John Bambenek jcb at bambenekconsulting.com
Tue Feb 13 17:03:22 UTC 2018 

Which is why I have stated repeatedly, vigorsly, and consistently whois
privacy SHOULD be FREE. Let the CONSUMER make that choice, not a bunch
of mostly American and European guys telling the world how they need to
do business. I don't care if MY number is out there. So the question is,
why create a system that prevents me from sharing MY OWN information as
I see fit?


On 2/13/2018 11:01 AM, Chris Pelling wrote:
> So was mine in the UK, and ICANN keeping or requiring ANY retention of
> data for long periods of time IMHO is dangerous.  
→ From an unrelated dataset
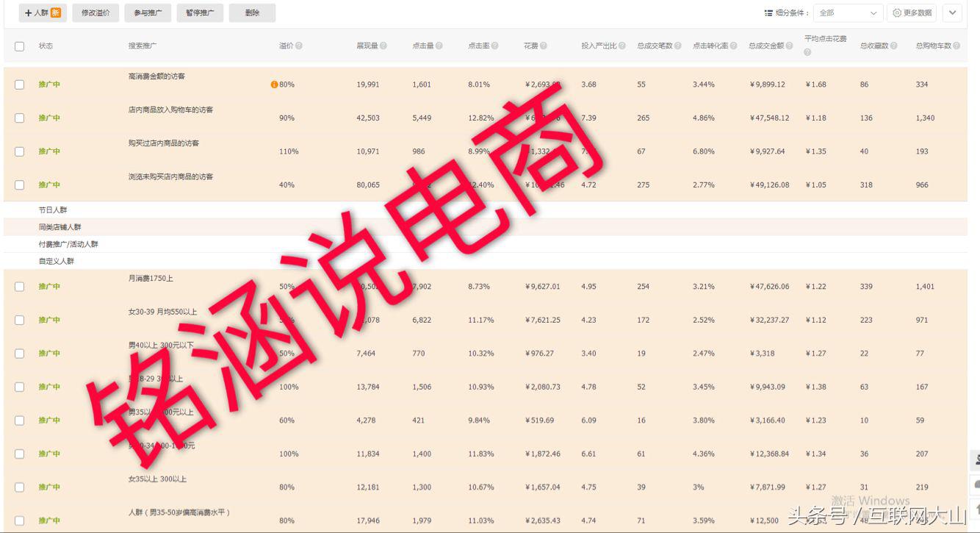Click the 细分条件 list icon in the toolbar
The height and width of the screenshot is (533, 980).
768,12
> Equifax dropped the ball here, and a lot (you and I both plus god know
> really how many others) have had their personal data stolen.
> I dont want my telephone number to be out in the wild, nor any of my
> other details quite frankly.
>
> Kind regards,
>
> Chris
>
> ------------------------------------------------------------------------
> *From: *"John Bambenek" <jcb at bambenekconsulting.com>
> *To: *"Chris Pelling" <chris at netearth.net>, "gnso-rds-pdp-wg"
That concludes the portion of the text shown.